[Stored records]
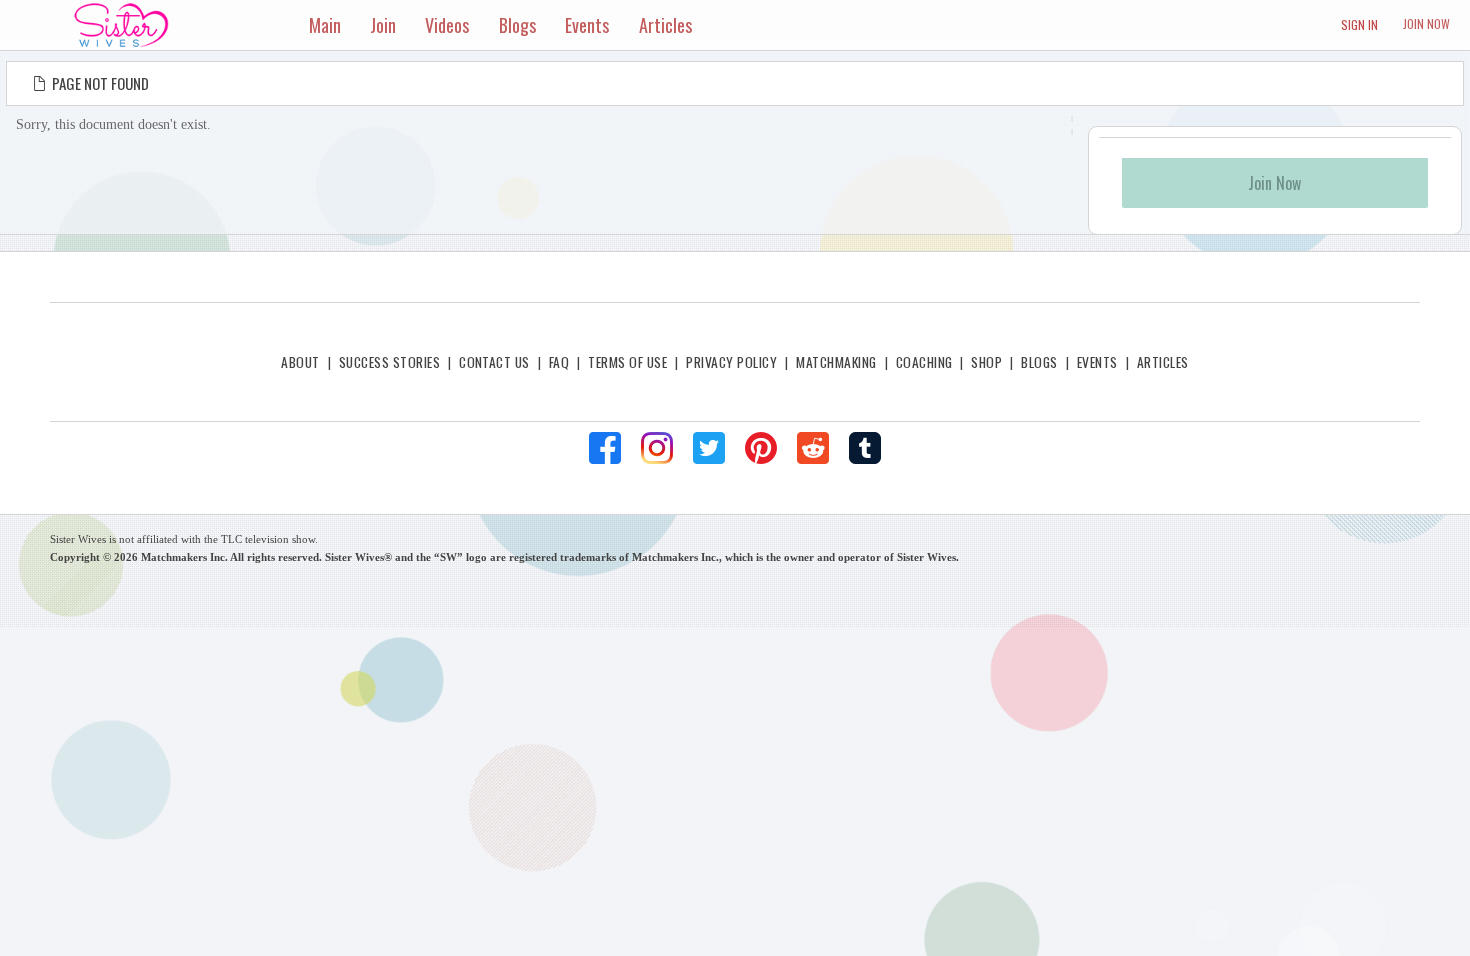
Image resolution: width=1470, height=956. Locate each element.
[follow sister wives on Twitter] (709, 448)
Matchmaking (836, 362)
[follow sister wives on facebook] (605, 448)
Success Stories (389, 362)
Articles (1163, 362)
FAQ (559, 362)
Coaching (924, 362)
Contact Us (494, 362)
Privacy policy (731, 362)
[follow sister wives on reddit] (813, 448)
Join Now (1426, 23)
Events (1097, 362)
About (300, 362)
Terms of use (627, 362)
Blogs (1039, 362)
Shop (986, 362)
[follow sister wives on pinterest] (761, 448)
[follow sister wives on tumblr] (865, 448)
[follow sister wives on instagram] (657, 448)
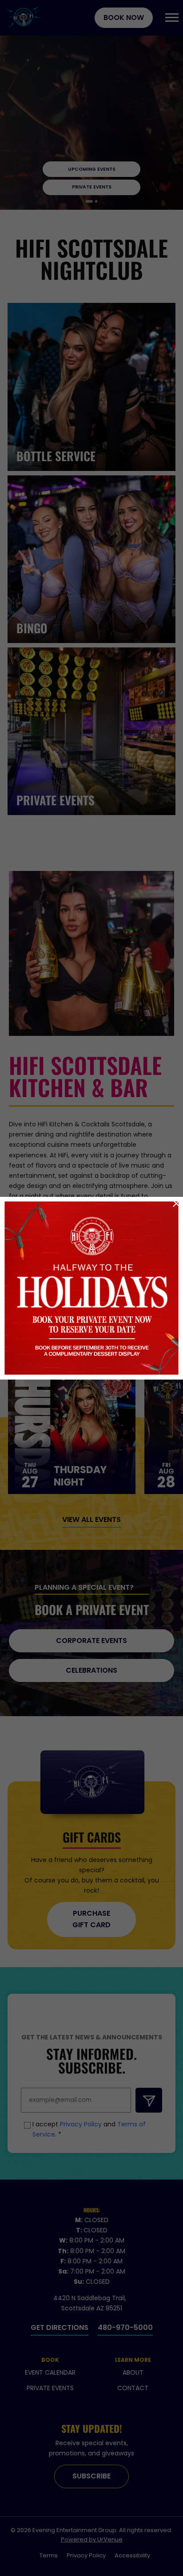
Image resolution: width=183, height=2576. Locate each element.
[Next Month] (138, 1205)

* [TASK BRIEF]
Transcribe all the lines above exactly, apart from the pictures.

* [COMPLETED EXERCISE]
Image resolution: width=1470, height=956. Locate each element.
[follow sister wives on Twitter] (709, 448)
Matchmaking (836, 362)
[follow sister wives on facebook] (605, 448)
Success Stories (389, 362)
Articles (1163, 362)
FAQ (559, 362)
Coaching (924, 362)
Contact Us (494, 362)
Privacy policy (731, 362)
[follow sister wives on reddit] (813, 448)
Join Now (1426, 23)
Events (1097, 362)
About (300, 362)
Terms of use (627, 362)
Blogs (1039, 362)
Shop (986, 362)
[follow sister wives on pinterest] (761, 448)
[follow sister wives on tumblr] (865, 448)
[follow sister wives on instagram] (657, 448)
Image resolution: width=183, height=2576. Locate each element.
[Next Month] (138, 1205)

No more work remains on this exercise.